Receive seven times, cache once

In this article, Alexey Aksyanov, lead of the analytics department, will use a real case to look at how to organize data caching in applications. The following is his author's column:

I have been working as an analyst for more than 10 years, and it just so happens that developers often expect more “business” solutions from me, preferring to independently work out the technical component of the solution. In this article I want to show that analysts can and should delve into technology. And as an example, we will analyze a technology such as data caching. As the story progresses, I will try to show the areas of responsibility of a business, systems analyst and developer.

A bit of boring theory

Caching is a mechanism for temporary online data storage between the client and server. It allows us to temporarily store the data we need in a buffer for use in certain situations. The technical implementation may be different, we’ll talk about this a little further.

Benefits of using caching:

Accelerate data acquisition. We do not need to contact the server or database every time for the same type or rarely changing data.
Reducing the load on the master system. This is a useful corollary to the first point. Fewer requests to the server means fewer calls to the database, less traffic in general. This is especially useful if we do not have the most powerful hardware or have strict non-functional system performance requirements.
Possibility of additional enrichment and conversion of data. This is a very useful feature that often helps to circumvent some of the technical limitations of the current implementation. I’ll talk about this in more detail later during the case analysis.

Caching also improves the user experience, I’ll talk about this in a little more detail.

Firstly, we have ample opportunities to work offline or with a slow Internet. For Russia, where fast mobile Internet is available only in large cities, this is very important.

Secondly, we can perform background data refresh for some scenarios. Users may not even notice these processes, and slow Internet will no longer be such a serious problem.

Finally, you can implement instant data retrieval in the most common use cases. We store data on the device, so we don’t go to the server and we delight users with response speed.

The technology also has disadvantages:

Expiration of data in the cache. This is a fundamental flaw. Irrelevant data can cause a lot of trouble, so it won’t be possible to cache everything, and it will be especially important for the analyst, based on business requirements, to clearly determine what we cache and what we don’t.
Complicating the logic of request processing. The analyst will have to describe more detailed use cases, the developer will have to write more lines of code, and then all this must be tested and implemented. However, if we want to make a really cool product, we can’t do without it.
Using additional memory on the device or server. Cached data needs to be stored somewhere, but now, with the availability of various fast and inexpensive memory technologies, this drawback is not very critical.

For ease of understanding, I would highlight several options for cache classification.

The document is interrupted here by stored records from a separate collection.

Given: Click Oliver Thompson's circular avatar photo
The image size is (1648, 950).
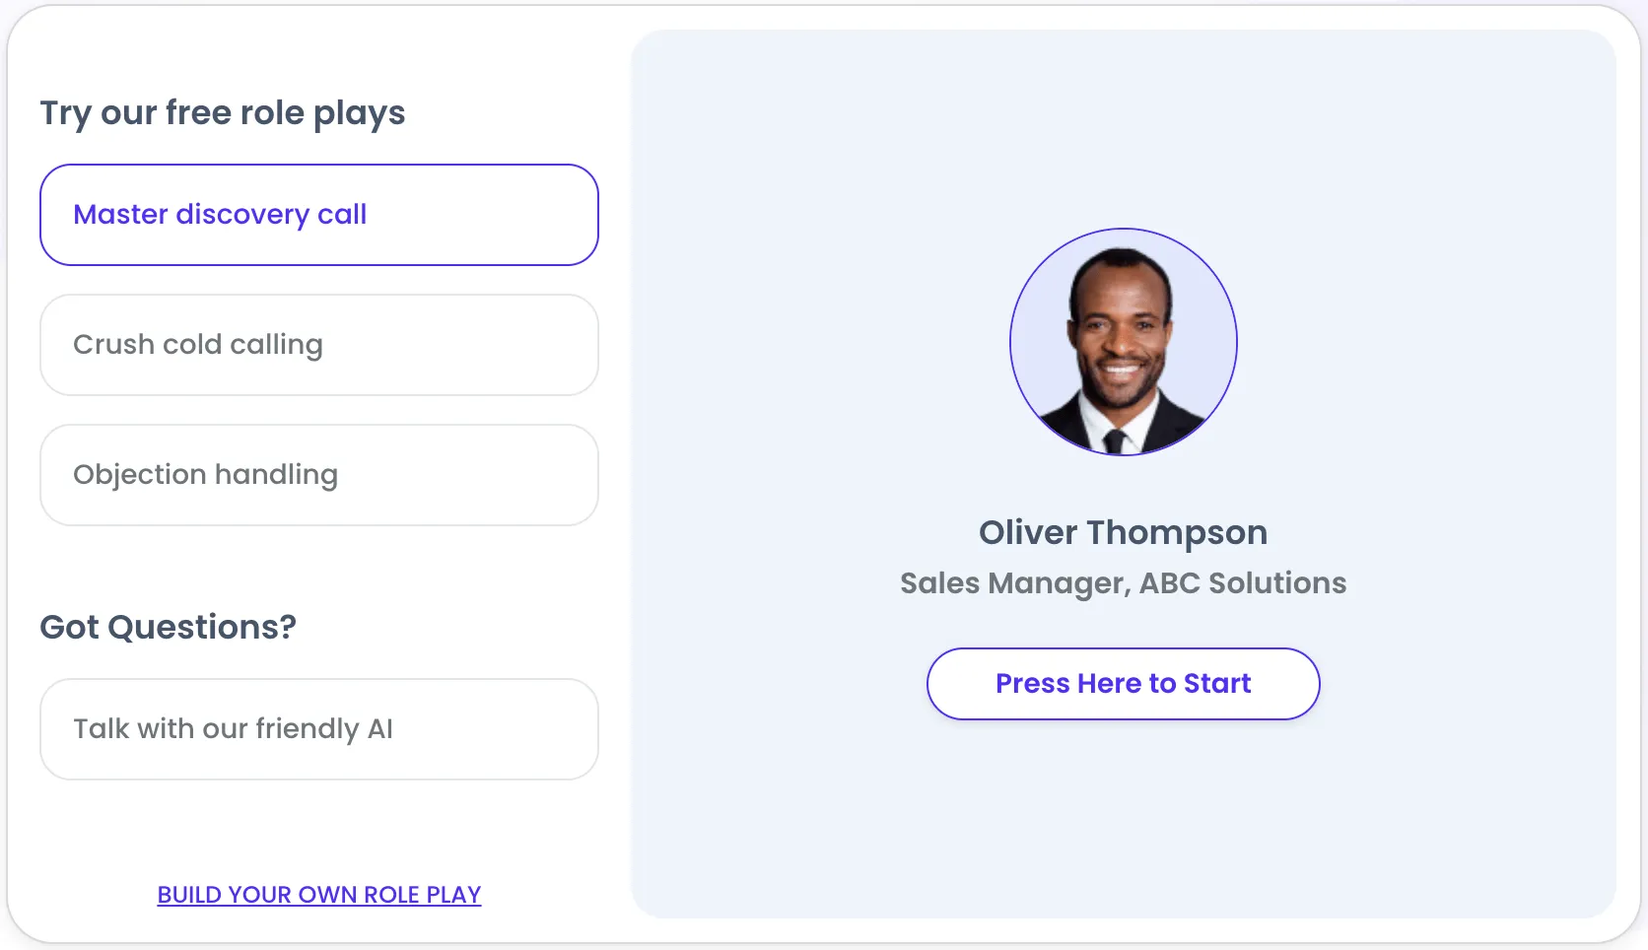Looking at the screenshot, I should coord(1124,342).
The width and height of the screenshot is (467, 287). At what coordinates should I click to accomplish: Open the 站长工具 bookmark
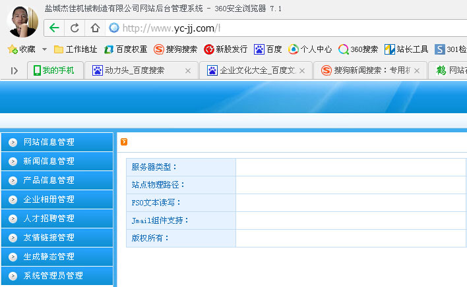pos(406,49)
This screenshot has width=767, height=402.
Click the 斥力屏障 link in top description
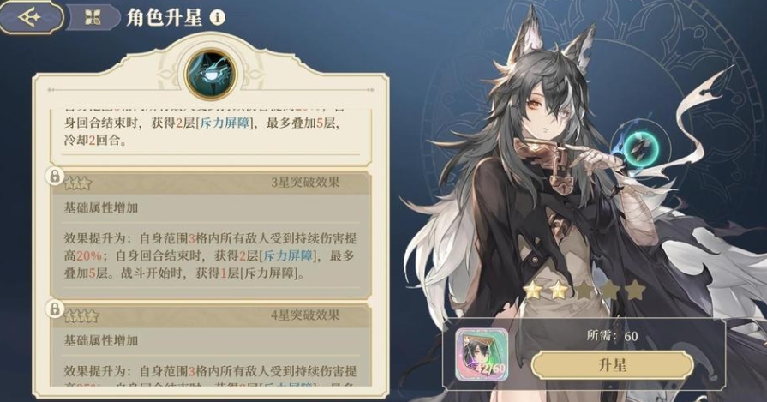pos(225,123)
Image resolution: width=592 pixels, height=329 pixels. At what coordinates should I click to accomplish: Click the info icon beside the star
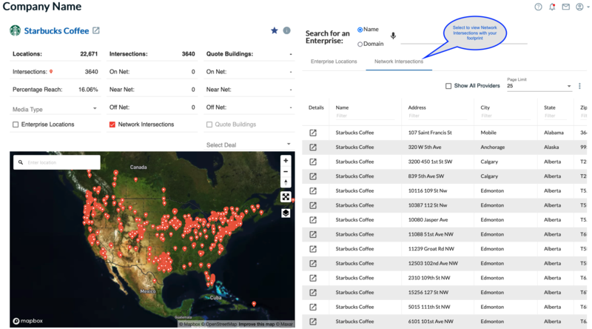(286, 30)
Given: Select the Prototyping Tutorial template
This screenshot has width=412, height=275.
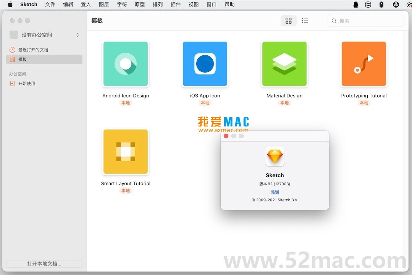Looking at the screenshot, I should (x=363, y=64).

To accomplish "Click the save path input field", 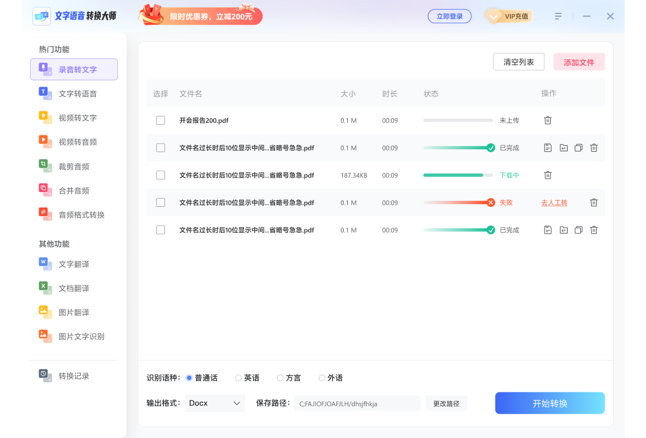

First, by storage location, to understand:

on the client (local database, RAM, built-in mechanisms)
on the server (Redis)
combined (server+client)

According to storage duration. To simplify perception, I will name more “human” terms:

“Short” is relevant within the user’s screen or session.
“Long” – saved outside the user session or even after deleting the application

Caching and analytics

We have dealt with the theoretical part, but the main question remains: what is required from the analyst to describe the requirements and set tasks for this technology? The answer is simple: nothing special, just do your job well 🙂

The business analyst collects and formalizes the requirements for the feature:

find out the need and list of functions for offline mode
find out the need to cache some data
agree on the format of the article (one article for all scenarios or a section about caching in certain articles)
describe the conditions for caching, de-actualizing and deleting the cache for certain scenarios of working with the system

The systems analyst highlights the technical aspects:

supplement from a technical point of view and indicate which scripts and queries will be cached
select cache options for each scenario
add to the original article from BA

Developer:

choose the optimal technical method for implementing the cache
implement caching according to requirements

Also at the intersection of the responsibilities of a business and systems analyst, one can highlight the joint development of non-functional requirements for the system. This will make it possible to understand, for example, whether it is possible, through the use of caching technology, to tighten the requirements for system performance (reduce the acceptable response time).

Let's analyze the case

In this part of the article, I will share a case of using caching from my practical project experience.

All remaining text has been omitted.